Blockchain Association Seeks to Drop “Reputation Risk” in Bank Supervision

The Blockchain Association is lobbying regulators to remove “reputation risk” from bank supervision. If adopted, the change could expand crypto firms’ access to banking services by reducing banks’ ability to deny customers on subjective grounds. The policy is set to take effect on June 6. For traders, the most immediate linkage is via XRP prediction markets. Polymarket’s April contract (April 30) is watching whether XRP reaches a $2.60 target. However, the market is currently extremely illiquid: volumes and order book depth are near zero, and actual USDC spent is effectively zero. With such thin activity, a single large order could swing prices quickly. Timing matters. The regulation effective date (June 6) is less than two months away, while the April XRP contract expires soon—creating a compressed positioning window. Near-term catalysts to watch include updates from the Senate Banking Committee and the SEC, and any early signals such as rising XRP open interest on centralized exchanges or announcements of institutional allocation/flows. Net takeaway: the “reputation risk” removal could be a sentiment-positive regulatory development for crypto banking access, but current XRP market pricing signals on Polymarket are not yet backed by meaningful liquidity.
Bullish
This news is bullish mainly because it targets a gating item in bank–crypto access: “reputation risk.” Removing or weakening this discretionary supervisory criterion should make it harder for banks to reject crypto firms for vague reasons, which can improve institutional confidence and potentially widen on-ramps. In the short term, the impact on XRP trading may be uneven. The Polymarket April market is currently near-zero in liquidity (no meaningful USDC spent and no depth). That means price moves can be volatile and not necessarily reflect broad demand. Still, regulatory headlines can trigger sudden speculative positioning when traders believe sentiment could shift ahead of the June 6 implementation.
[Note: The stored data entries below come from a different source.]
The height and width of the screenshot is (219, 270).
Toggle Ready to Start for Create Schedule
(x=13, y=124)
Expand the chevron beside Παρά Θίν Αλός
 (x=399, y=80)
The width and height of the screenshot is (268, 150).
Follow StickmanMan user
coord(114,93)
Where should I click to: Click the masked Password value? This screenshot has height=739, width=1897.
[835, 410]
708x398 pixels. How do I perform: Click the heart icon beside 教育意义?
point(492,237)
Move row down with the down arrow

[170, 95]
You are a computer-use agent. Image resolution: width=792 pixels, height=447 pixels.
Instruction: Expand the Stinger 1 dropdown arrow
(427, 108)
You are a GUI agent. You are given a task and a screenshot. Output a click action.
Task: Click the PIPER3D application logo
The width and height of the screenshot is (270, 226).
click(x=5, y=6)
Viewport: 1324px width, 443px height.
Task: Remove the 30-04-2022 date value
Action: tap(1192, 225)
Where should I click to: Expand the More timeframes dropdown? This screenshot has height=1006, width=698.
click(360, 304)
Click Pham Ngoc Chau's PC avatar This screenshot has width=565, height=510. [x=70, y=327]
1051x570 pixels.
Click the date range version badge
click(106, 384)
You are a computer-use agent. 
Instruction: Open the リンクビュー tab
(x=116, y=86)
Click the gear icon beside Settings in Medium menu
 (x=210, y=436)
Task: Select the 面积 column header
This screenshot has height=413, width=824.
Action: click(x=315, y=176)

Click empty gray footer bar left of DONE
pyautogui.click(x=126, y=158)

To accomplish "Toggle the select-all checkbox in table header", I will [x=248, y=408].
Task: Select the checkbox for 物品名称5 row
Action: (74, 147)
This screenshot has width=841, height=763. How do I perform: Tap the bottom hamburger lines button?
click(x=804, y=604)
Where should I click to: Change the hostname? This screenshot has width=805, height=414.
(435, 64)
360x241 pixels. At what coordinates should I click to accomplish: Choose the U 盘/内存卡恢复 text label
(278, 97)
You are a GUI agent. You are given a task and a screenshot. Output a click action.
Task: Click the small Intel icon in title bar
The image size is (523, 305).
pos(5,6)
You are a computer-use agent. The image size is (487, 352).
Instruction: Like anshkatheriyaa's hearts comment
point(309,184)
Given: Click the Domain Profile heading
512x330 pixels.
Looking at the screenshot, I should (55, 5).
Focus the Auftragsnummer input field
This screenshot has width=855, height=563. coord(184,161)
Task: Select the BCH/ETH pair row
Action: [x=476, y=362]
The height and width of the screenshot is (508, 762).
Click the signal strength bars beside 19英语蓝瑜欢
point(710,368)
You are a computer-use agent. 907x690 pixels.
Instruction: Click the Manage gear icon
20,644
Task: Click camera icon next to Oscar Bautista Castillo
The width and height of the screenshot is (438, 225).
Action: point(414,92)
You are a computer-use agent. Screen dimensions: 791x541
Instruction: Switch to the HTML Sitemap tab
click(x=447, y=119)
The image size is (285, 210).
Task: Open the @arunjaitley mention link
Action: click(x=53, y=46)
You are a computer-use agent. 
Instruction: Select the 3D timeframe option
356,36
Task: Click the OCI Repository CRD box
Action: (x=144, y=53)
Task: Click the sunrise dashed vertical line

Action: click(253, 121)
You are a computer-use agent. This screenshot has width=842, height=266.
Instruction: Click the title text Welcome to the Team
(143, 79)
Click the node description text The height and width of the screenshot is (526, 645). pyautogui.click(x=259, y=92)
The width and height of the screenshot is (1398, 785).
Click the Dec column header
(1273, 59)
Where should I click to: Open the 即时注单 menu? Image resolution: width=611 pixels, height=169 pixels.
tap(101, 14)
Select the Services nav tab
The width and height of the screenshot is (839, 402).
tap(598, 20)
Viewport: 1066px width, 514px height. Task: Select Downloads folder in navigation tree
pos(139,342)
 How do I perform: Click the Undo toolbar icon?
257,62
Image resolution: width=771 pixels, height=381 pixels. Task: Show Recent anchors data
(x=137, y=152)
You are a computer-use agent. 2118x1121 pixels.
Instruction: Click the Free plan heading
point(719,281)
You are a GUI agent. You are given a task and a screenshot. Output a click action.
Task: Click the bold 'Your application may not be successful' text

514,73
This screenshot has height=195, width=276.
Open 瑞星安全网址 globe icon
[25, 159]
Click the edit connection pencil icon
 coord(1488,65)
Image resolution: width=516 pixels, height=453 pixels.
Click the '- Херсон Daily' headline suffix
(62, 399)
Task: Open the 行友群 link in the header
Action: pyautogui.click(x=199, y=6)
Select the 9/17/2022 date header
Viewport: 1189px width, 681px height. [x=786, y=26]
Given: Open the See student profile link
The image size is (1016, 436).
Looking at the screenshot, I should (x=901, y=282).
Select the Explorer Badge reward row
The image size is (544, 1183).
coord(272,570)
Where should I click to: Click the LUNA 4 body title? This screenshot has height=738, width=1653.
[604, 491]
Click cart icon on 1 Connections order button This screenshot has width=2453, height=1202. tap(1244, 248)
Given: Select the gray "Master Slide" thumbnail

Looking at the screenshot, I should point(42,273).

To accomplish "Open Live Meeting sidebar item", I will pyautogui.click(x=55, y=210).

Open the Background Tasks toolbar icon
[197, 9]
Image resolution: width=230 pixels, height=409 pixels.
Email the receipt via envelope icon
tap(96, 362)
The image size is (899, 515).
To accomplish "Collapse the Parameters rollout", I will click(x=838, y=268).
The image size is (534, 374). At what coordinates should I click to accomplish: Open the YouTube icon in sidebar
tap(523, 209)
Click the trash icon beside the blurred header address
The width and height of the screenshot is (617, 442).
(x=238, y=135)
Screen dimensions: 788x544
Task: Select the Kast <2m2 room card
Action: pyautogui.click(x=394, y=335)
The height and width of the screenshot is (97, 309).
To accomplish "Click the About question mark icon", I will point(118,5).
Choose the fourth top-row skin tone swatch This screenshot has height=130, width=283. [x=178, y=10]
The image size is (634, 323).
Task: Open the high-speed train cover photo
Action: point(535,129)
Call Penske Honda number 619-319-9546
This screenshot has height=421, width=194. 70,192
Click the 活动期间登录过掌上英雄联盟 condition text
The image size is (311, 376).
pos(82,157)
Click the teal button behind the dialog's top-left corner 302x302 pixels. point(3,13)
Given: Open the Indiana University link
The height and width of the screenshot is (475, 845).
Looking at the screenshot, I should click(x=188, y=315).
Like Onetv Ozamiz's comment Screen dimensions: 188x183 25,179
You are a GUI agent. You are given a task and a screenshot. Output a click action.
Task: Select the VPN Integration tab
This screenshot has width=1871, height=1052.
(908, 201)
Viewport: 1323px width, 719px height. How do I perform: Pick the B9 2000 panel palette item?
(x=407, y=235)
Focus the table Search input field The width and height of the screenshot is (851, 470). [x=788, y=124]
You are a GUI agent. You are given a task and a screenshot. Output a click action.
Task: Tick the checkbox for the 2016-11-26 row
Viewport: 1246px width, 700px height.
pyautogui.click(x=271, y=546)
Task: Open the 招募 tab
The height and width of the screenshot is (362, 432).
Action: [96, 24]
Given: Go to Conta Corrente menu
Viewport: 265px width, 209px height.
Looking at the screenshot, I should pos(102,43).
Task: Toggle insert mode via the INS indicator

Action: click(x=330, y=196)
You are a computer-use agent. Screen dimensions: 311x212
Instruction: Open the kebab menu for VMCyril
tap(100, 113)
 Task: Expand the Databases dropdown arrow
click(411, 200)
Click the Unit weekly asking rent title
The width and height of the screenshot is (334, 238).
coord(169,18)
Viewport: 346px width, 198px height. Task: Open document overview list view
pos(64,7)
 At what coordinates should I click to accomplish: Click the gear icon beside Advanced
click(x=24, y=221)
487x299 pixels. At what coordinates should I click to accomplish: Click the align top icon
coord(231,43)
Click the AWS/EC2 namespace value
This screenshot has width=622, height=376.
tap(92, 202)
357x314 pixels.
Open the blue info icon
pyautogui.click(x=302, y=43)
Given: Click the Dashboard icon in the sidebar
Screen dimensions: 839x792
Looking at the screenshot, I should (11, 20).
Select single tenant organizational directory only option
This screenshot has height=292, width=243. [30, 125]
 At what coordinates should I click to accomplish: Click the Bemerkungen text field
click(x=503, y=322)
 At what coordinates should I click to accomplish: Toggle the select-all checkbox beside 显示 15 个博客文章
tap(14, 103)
In the longer run, if the change is enacted as expected, it could contribute to sustained bullish sentiment across the sector by lowering compliance friction and improving funding/settlement access. Similar patterns have appeared in past crypto regulatory shifts: when pathways to traditional finance become clearer, markets often reprice risk premia and volumes increase after the first credible regulatory milestones. Key confirmations to watch are SEC/Senate communications and measurable signals like rising centralized-exchange open interest and institutional allocations—those would convert the headline from “speculation” into “flow.”